Adam Davidson's signature Almond shape is most often seen in chubbier, more abbreviated forms that emphasize the stummel's tightly packed surface area in profile. In contrast, this vision of the shape instead lengthens the shank, as if Adam had stretched out the briar like an archer drawing his bowstring. Both achieve a similar effect, highlighting the impressive surface area of the stummel in profile while simultaneously emphasizing the shape's Opera-like compression from the flanks. Here, this compression is most striking at the shank, which pushes out from a slightly raised transition, the top and underside framed by a pair of crisp ridges that guide the shape into a set of slight curves at the end. This serves to subtly enhance the verticality of the shank, which, paired with a concurrent flare from the flanks, forms the face into a plump almond shape whose top edge curves toward the bowl. Though this shaping element does well to connect the pipe to its eponymous nut, it also creates the illusion of an effervescent curve through the shank's entire length, a suggestion redoubled by the stem's understated downturn at the bit.

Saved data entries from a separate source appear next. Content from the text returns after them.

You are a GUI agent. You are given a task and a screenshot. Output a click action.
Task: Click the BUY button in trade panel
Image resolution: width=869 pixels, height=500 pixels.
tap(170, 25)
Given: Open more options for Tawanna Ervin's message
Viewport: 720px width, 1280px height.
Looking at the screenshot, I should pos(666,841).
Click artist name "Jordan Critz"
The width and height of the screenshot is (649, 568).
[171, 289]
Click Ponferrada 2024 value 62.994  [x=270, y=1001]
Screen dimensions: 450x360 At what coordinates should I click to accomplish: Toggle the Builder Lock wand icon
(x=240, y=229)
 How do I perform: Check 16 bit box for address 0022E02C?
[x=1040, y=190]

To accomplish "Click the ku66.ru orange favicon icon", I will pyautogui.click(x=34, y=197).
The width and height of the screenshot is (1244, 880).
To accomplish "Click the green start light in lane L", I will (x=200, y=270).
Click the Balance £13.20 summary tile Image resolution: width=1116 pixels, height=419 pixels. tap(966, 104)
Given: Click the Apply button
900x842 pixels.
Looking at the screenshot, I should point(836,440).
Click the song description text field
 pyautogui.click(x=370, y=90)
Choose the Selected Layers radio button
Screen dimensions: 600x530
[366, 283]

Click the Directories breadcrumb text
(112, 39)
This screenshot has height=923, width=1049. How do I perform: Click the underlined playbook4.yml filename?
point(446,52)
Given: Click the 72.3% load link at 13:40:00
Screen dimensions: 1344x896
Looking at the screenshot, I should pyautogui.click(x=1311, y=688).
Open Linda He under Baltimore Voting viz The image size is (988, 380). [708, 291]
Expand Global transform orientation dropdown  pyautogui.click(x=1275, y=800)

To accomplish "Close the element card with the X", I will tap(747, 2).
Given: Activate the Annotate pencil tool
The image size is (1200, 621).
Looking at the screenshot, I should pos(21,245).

The ridges lining the shank maintain their sharpness as they push through the transition and into the bowl, the topmost flowing up the back wall and splitting at the rim to encircle its very slightly inflated surface area, which, appropriately, is almond-shaped. The overall shape of the bowl is deceptively Acorn-like in silhouette, with a rounded spur descending beneath its flaring growth toward the rim, complete with a touch of rounding near its terminus. However, rather than an Acorn, the bowl is actually most reminiscent of an almond shell, perhaps one that's been cracked, given the sharper top line at the rim, but an almond shell nonetheless, further underscoring the depth of the inspiration for this form. Dressed in a soft black sandblast, the briar showcases rippling bands of ring grain flowing down the walls of the bowl, as radiating arcs emanate down the shank. The stem matches the aesthetic well with its inky vulcanite, and its trim expansion ring nicely complements the shank's own flare, the entire composition a testament to Davidson's playfully inventive style that's yet tempered by his traditional palette.